I'm the pathos
developer. It's not an oversight... you can't use chunksize
when using pathos.pools.ProcessingPool
. The reason this was done, was that I wanted to have the map
functions have the same interface as python's map
... and to do that, based on the multiprocessing
implementation, I either had to choose to make chunksize
a keyword, or to allow *args
and **kwds
. So I choose the latter.
If you want to use chunksize
, there is _ProcessPool
, which retains the original multiprocessing.Pool
interface, but has augmented serialization.
>>> import pathos
>>> p = pathos.pools._ProcessPool()
>>> p.map(lambda x:x*x, range(4), chunksize=10)
[0, 1, 4, 9]
>>>
I'm sorry you feel the documentation is lacking.

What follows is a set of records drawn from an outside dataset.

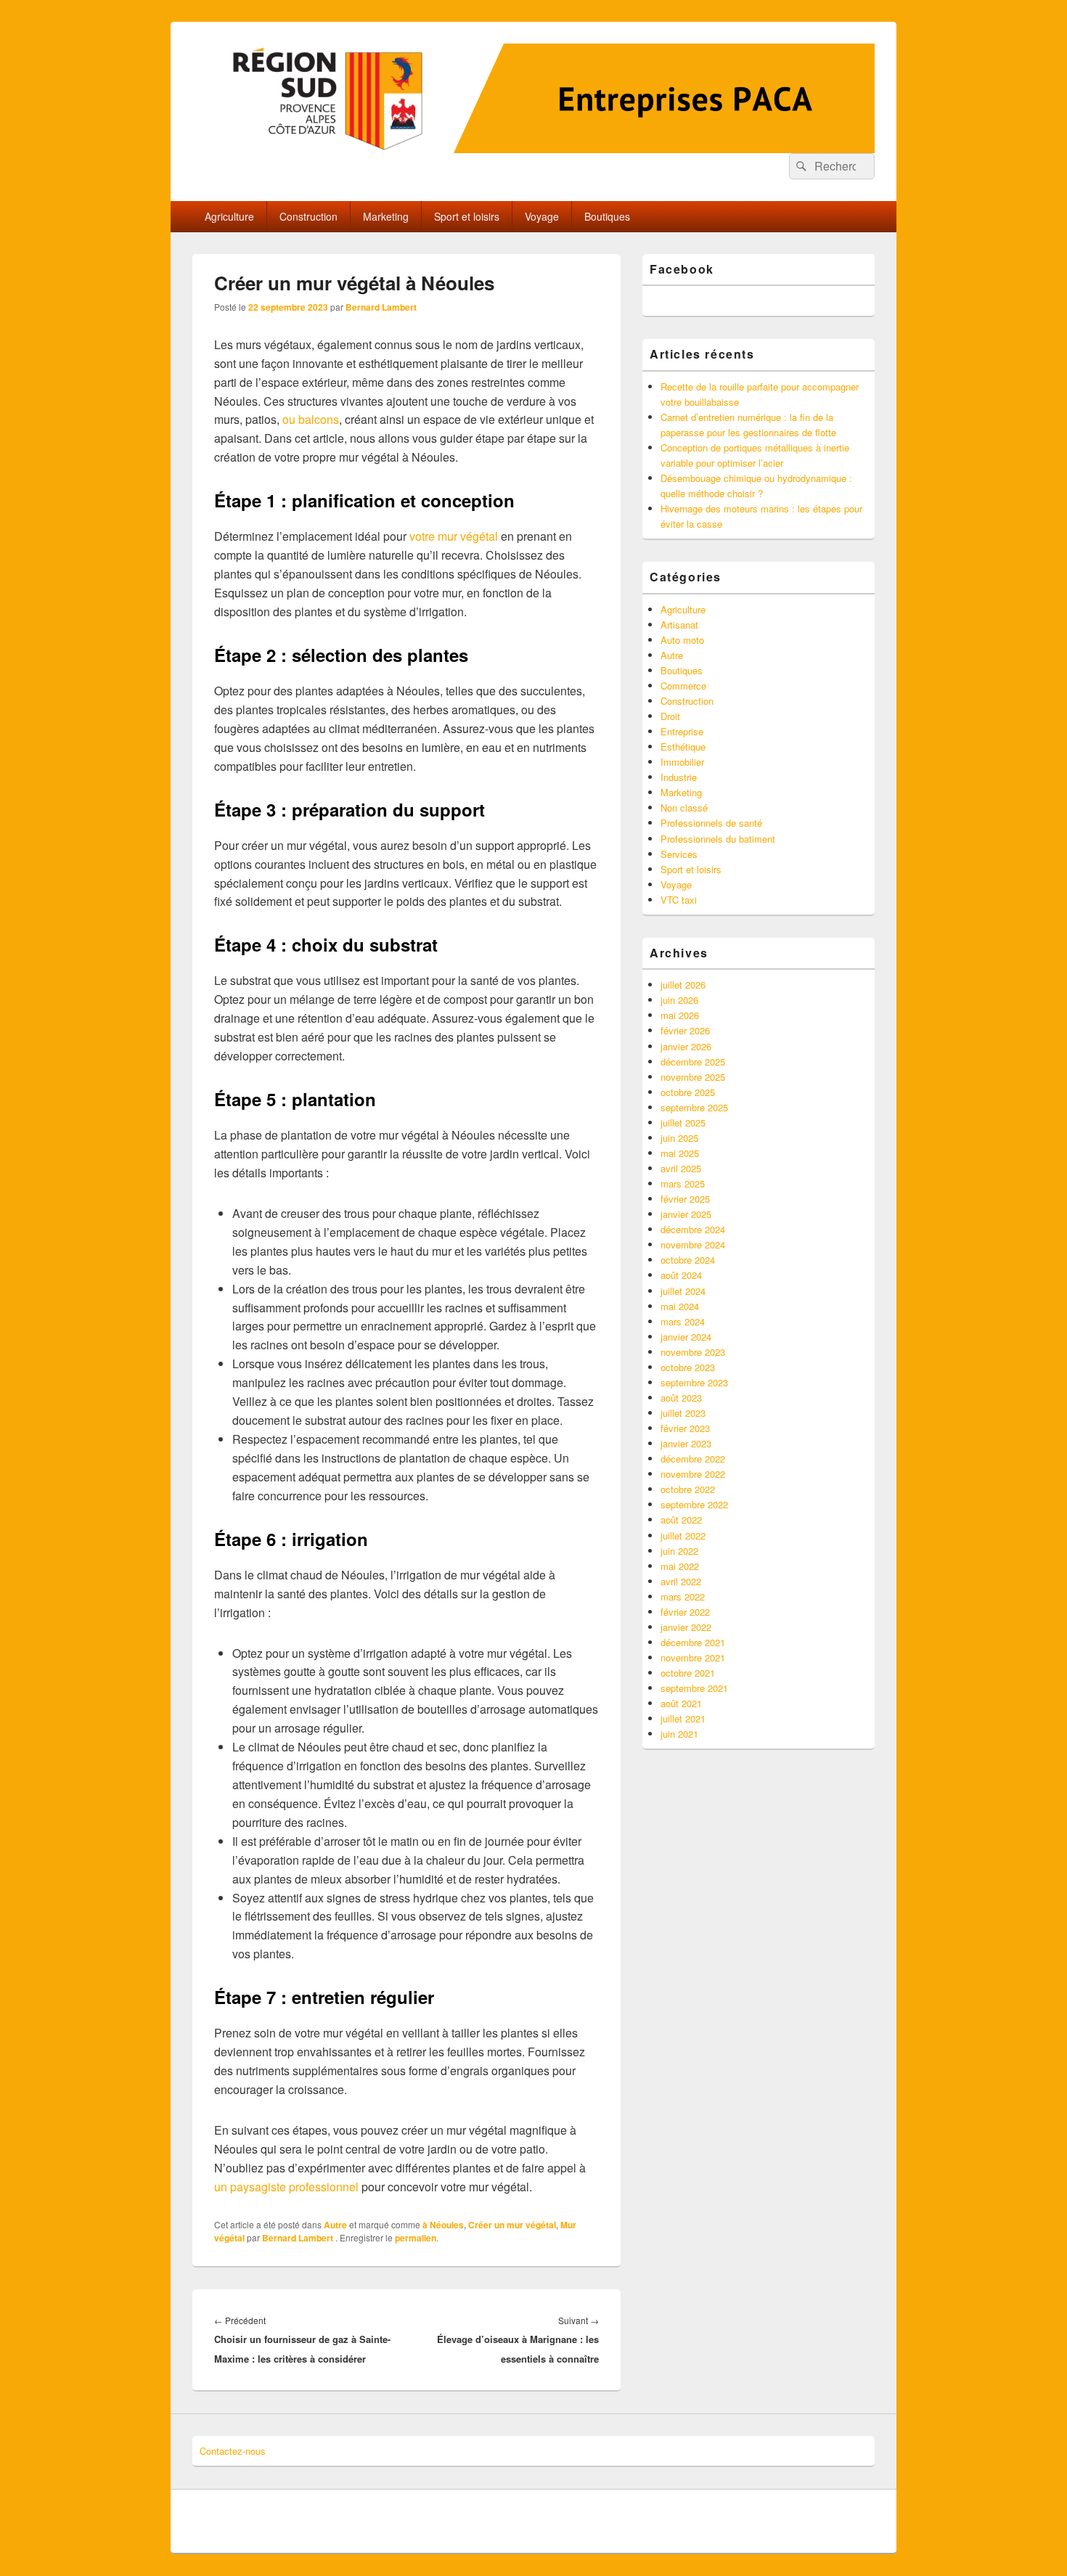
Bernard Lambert (381, 307)
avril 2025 (681, 1168)
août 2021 (681, 1703)
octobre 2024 (688, 1260)
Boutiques (607, 216)
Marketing (386, 216)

The code is primarily composed of a fork of multiprocessing
from the python standard library... and I didn't change the documentation where the functionality has been reproduced. For example, here I am recycling the STL docs, as the functionality is the same:
>>> p = pathos.pools._ProcessPool()
>>> print(p.map.__doc__)
Equivalent of `map()` builtin
>>> p = multiprocessing.Pool()
>>> print(p.map.__doc__)
Equivalent of `map()` builtin
>>>
... and in the cases where I have modified functionality, I did write new docs:
>>> p = pathos.pools.ProcessPool()
>>> print(p.map.__doc__)
run a batch of jobs with a blocking and ordered map
Returns a list of results of applying the function f to the items of
the argument sequence(s). If more than one sequence is given, the
function is called with an argument list consisting of the corresponding
item of each sequence.
>>>
Admittedly, the docs could be better. Especially the docs coming from the STL could be improved upon. Please feel free to add a ticket on GitHub, or even better, a PR to extend the docs.